BTW there's an error in the chart, as the GTX780Ti has 15*192 CUDA cores.
2) Message boards : Graphics cards (GPUs) : Maxwell in February (Message 37928)
Posted 1 day ago by Profile Retvari Zoltan*
How does a 5 SMM, 640core/40TMU/60W-TDP GTX750ti perform (7%~) better than a 4SMX, 768 core/ 110/130W-TDP Kelper with more TMU(64), while smashing GTX650ti/boost compute time/power consumption ratios? Core/memory speed differences'? GTX 750ti is close (~5%) to GTX660 (5SMX/960Core/140w-TDP) compute times.

That's very easy to answer:
The SMXes of the GTX650Ti and the GTX660 are superscalar, so only (approximately) 2/3rd of their cores can be utilized (512 and 640, respectively).

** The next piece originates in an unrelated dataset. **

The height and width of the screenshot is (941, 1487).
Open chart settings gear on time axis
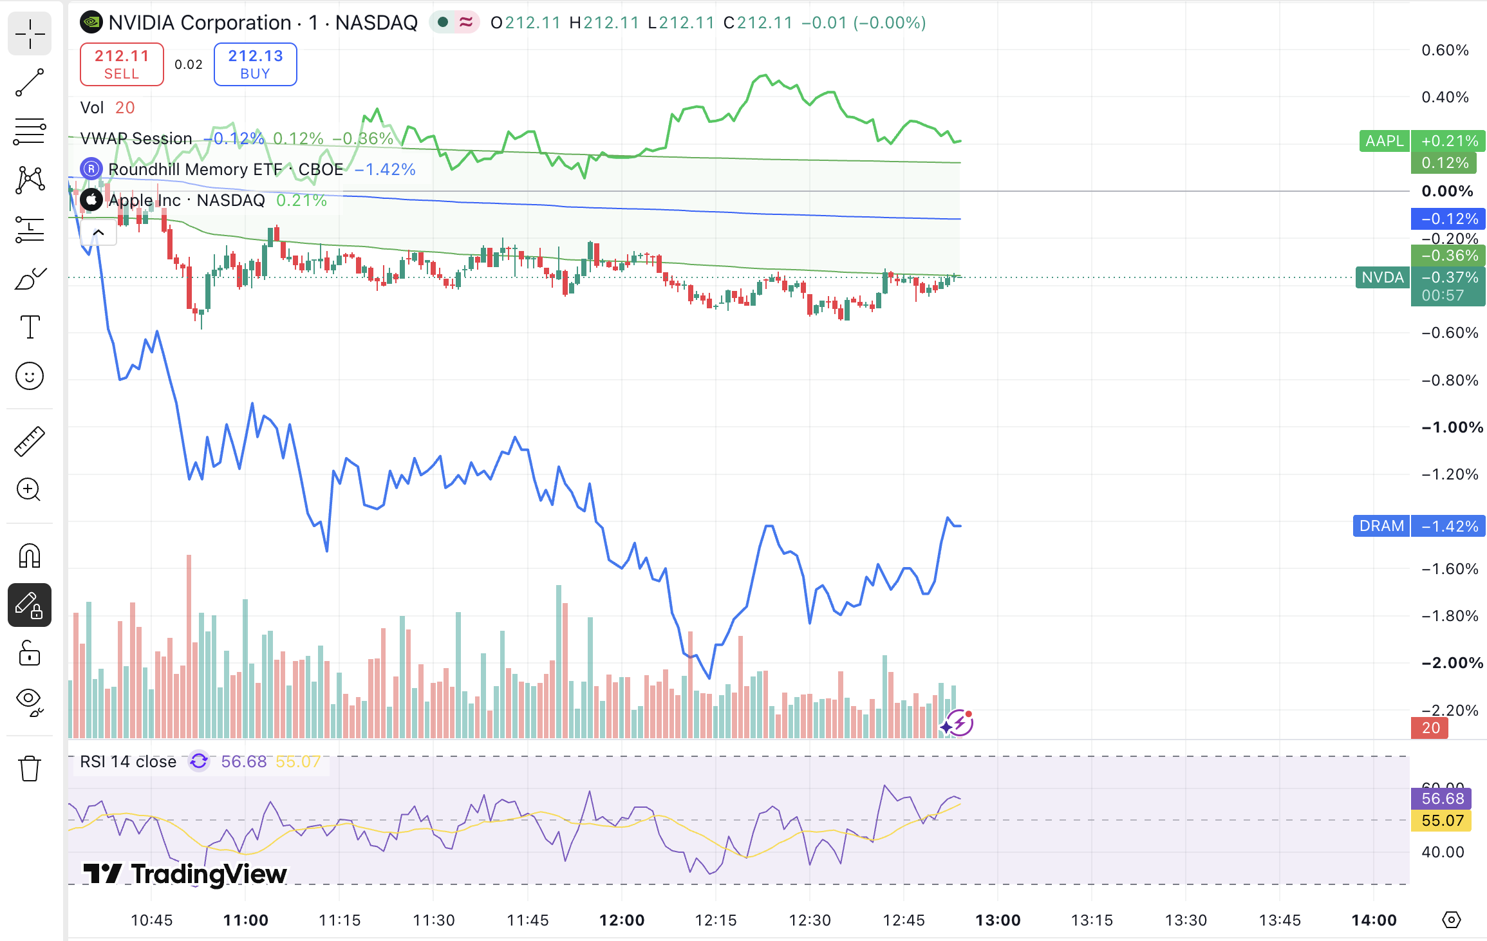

If this is the case, then why do GPU utilization (MSI afterburner, eVGA precision) programs show +90% for most GPUGRID tasks? Are these programs not accounting for type of (scalar or superscalar) architecture? If only 2/3rd of cores are active, won't GPU utilization be at ~66%, instead of the typical 90%? These programs are capable of monitoring Bus usage, memory control (frame buffer), Video processing, amount of power, and much more.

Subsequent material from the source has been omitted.